La política es ondulante

Gabriel Elorriaga F.
En unas cercanas declaraciones, Cayetana Álvarez de Toledo decía que “la política, como la vida, es ondulante”. Pero sus ondas son irregulares. Unas involuntarias e imprevisibles, como la provocada por la pandemia del Covid-19, son tsunamis capaces de alterar durante años el curso de la normalidad. Otras son premeditadas y episódicas, como las oscilaciones entre la autogobernanza de Sánchez y su estado de alarma y la cogobernanza con las comunidades autónomas, según la conveniencia de asumir el espectáculo del poder o la conveniencia de difuminarlo para eludir responsabilidades. Con la primera ola del Covid autogobernada por Sánchez, España fue uno de los países que peor soportó la pandemia y con la segunda, cogobernanza de las comunidades autónomas, también destacamos en infectados, ingresados, fallecidos y parados.

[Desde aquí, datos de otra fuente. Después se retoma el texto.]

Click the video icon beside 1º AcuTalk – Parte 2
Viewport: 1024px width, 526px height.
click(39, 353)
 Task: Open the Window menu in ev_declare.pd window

Hay otras circunstancias, en niveles inferiores, capaces de promover ondulaciones en el mar turbulento de la política española. Una los próximos Presupuestos Generales del Estado de imprescindible compatibilidad con los criterios de aplicación de la ayuda europea a la salida de la crisis, cuya aprobación se pretende complicada por quienes discrepan de las ideas predominantes en la Unión Europea y desprecian el concepto interior de una España equitativamente unida. Otra las futuras elecciones regionales en Cataluña mediatizadas por un desgobierno autonómico cuyo objetivo prioritario es romper la unidad del Estado. Tanto el tema presupuestario como el territorial adolecen de una grave deficiencia operativa que caracteriza al Gobierno de Pedro Sánchez, prioritariamente dedicado al objetivo de la propia supervivencia. Se trata de un Gobierno cuyo equilibrio depende inexorablemente de aquellas minorías separatistas o antiliberales a las que debería neutralizar si dispusiese de una capacidad de maniobra en beneficio del interés del Estado y no de una supervivencia personal. Son por ello ondulaciones menores pero tan peligrosas como las mayores. Todas amenazan naufragio.

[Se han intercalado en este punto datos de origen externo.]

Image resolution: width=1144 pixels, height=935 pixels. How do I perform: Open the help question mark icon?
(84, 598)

Lo que nadie puede esperar de Pedro Sánchez es un acto de humildad como el que tuvo Francisco Silvela ante el Congreso en 1903 al pedir a los diputados que tuvieran la caridad de juzgarle “por el único acto de que me considero culpable: el haber tardado tanto en declarar a mi país que no sirvo para gobernar”. Pedro Sánchez no sirve para gobernar no por los defectos que, como todo ser humano, pueda tener individualmente, sino por la gran falacia en que se apoyó para instalarse en la Moncloa: la convergencia de todos los enemigos de la esencia de sí mismo en cuanto presidente del Gobierno de una España unida bajo el liderazgo aparente de un partido tenido por constitucional. Sus mascotas de compañía, comunistas y separatistas, no son amables animales domésticos sino roedores incansables contra la madera del poder ejecutivo. Es imposible salir de ese laberinto sin decisiones excepcionales que nadie confía que puedan salir de su mente. Por ello, ante la mar revuelta, solo cabe esperar en aquello de que “la política, como la vida, es ondulante”. Ondas vendrán que harán cambiar de rumbo a la nave del Gobierno y a la patera de la oposición.